2.3.2 样品测定 在已优化的双水相萃取条件下，采用本方法萃取灯盏花粗提液中的灯盏花乙素，然后进HPLC 检测灯盏花乙素含量，色谱图如图5所示，结果见表1。试验中对灯盏花粗提液进行2个水平的加标回收实验(n=6)，检测结果见表2。

由色谱图可见，经双水相萃取之后，可以进一步降低灯盏花中其它杂质的干扰，灯盏花乙素的色谱峰峰型也变的更好，与相近峰的干扰也较小。究其原因是乙醇-盐双水相体系能显著去除粗提液中极性物质分子和大分子杂质的干扰，在一定程度上纯化灯盏花乙素。由表1和图6可知，经过双水相萃取之后，灯盏花中灯盏花乙素已经被富集到乙醇相中，该方法萃取率达到94.2 %，并且双水相体系萃取后的检测结果为2.46 %，与2015版药典检测结果灯盏花乙素含量2.43 %更为接近。从表2可知，该方法准确性较好，能有效分离富集灯盏花粗提液中的灯盏花乙素，完全满足对灯盏花样品中灯盏花乙素含量的测定。

图4 pH对萃取率的影响Fig.4 Effect of pH on extraction efficiency of scutellarin

表1 粗提液样品检测结果

表2 粗提液中灯盏花乙素的加标回收率及相对标准偏差(n=6)

3 讨 论

在前人研究中，多使用95 %乙醇或三氯甲烷作为提取液[7]，回流提取灯盏花乙素，然后提取液经过旋蒸等方法浓缩，甲醇定容后进行分析。也有通过大量甲醇超声提取灯盏花乙素，进行检测[16]。该方法使用甲醇提取之后，通过双水相方法富集提取液，简单快速、准确性高，并且所使用的双水相体系绿色环保、易于放大研究。本研究以乙醇与(NH4)2SO4制备双水相体系，利用双水相萃取提取灯盏花乙素粗提液中的灯盏花乙素，并最终对灯盏花乙素含量进行测定，研究表明双水相体系具有良好的净化性能，能有效降低灯盏花提取液中的大分子物质和极性分子的干扰。研究结果为灯盏花中灯盏花乙素的提取、含量测定提供了一种绿色环保、简单有效的方法。

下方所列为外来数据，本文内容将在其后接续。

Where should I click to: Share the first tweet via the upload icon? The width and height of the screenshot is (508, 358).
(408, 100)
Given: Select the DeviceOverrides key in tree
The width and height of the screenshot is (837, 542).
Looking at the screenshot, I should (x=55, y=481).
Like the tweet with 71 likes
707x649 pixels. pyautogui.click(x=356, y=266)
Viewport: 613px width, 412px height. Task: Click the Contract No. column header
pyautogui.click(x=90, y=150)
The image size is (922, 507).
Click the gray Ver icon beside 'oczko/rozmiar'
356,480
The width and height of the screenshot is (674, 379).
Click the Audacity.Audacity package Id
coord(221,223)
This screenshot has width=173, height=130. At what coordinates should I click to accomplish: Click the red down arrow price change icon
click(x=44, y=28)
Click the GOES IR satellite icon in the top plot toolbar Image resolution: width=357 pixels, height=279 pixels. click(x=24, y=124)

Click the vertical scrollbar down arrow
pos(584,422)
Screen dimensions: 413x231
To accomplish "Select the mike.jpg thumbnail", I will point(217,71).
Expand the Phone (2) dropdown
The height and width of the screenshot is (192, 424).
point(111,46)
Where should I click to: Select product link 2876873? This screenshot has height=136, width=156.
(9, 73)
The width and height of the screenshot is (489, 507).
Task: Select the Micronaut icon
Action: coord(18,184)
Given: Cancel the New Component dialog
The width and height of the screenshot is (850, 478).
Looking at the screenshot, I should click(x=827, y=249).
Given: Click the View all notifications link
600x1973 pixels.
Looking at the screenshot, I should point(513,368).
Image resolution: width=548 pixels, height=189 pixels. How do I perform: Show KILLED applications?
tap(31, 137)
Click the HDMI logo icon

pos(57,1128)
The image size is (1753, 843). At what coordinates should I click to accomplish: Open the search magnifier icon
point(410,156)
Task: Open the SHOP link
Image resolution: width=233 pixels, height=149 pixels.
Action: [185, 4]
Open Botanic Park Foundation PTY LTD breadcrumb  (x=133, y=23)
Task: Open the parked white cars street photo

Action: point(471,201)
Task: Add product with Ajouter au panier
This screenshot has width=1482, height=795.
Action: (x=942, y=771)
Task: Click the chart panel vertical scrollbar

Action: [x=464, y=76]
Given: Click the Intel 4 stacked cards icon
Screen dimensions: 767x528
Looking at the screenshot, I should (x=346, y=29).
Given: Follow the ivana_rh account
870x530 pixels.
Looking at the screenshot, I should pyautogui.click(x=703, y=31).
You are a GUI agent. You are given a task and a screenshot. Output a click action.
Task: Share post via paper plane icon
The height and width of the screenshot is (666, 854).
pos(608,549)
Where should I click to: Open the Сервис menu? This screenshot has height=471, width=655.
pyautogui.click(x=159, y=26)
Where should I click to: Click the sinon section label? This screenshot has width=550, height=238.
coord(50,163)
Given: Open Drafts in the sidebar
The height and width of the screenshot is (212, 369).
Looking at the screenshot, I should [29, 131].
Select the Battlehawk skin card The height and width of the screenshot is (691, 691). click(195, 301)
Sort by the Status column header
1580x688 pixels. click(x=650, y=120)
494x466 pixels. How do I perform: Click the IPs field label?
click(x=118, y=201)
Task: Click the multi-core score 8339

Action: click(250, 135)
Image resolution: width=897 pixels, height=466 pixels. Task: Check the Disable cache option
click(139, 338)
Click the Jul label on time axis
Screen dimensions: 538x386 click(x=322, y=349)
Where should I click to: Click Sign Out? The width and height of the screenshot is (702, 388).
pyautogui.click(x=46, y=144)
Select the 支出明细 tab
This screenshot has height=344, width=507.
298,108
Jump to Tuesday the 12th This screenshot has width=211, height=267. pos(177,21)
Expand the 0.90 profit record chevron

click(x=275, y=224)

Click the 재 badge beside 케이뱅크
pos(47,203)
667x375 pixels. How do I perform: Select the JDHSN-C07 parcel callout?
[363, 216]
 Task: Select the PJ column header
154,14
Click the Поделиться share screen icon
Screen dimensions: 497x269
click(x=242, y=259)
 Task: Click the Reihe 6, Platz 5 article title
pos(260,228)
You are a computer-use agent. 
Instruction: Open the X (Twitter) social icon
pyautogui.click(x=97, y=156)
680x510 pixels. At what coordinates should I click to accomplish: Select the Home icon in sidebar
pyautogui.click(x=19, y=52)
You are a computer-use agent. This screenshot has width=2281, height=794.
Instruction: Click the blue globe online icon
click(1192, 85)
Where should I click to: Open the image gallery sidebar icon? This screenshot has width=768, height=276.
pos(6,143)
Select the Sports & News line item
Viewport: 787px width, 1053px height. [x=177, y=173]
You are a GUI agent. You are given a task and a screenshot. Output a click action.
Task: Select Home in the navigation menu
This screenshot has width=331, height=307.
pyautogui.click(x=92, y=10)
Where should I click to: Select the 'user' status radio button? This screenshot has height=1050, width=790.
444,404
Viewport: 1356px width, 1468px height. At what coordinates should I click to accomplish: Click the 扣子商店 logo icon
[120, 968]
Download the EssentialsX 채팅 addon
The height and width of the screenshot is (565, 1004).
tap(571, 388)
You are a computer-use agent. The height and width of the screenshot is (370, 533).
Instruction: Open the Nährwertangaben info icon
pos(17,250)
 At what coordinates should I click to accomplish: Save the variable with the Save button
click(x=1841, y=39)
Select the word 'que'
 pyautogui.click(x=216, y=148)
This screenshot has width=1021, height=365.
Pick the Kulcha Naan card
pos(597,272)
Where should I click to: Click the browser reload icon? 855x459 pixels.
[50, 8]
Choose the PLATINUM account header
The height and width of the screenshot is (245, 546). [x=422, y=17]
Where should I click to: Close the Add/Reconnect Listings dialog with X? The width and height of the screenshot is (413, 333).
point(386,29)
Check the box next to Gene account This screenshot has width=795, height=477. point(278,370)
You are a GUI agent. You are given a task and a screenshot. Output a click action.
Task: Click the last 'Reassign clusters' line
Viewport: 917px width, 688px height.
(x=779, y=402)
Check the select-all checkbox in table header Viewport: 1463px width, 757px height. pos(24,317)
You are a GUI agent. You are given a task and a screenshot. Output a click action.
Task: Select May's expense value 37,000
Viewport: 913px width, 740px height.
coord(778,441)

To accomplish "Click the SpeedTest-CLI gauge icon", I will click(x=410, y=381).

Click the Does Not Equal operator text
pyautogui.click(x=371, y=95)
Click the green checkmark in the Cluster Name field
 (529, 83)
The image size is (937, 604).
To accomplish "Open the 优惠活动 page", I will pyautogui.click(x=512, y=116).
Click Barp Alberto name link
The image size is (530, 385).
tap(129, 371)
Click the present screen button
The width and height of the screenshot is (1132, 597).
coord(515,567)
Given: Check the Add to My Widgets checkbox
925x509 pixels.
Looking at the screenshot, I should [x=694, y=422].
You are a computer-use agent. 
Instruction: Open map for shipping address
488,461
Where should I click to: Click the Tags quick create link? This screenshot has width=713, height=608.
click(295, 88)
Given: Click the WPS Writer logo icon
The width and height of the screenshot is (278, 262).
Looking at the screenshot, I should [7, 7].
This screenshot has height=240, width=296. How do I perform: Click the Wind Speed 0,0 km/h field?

A：双水相萃取样品；B：灯盏花粗提液 A: The sample after ATPS; B: Breviscapus crude extract图5 灯盏花粗提液与双水相萃取液的HPLC图谱Fig.5 HPLC analysis of breviscapus crude extract and the sample after ATPS

图6 双水相萃取灯盏花粗提液效果Fig.6 Effect of extracting the scutellarin from crude extract by ATPS

4 结 论

对灯盏花样品进行的检测和加标回收实验表明，采用乙醇与(NH4)2SO4双水相体系，且(NH4)2SO4质量分数为25 %，乙醇用量为1.5 mL，pH 6.0时，萃取灯盏花乙素粗提液中灯盏花乙素，方法准确性较高，结果可靠，且操作简单，绿色无污染；同时该双水相体系具有很好的净化性能，能显著降低灯盏花中其它物质的干扰。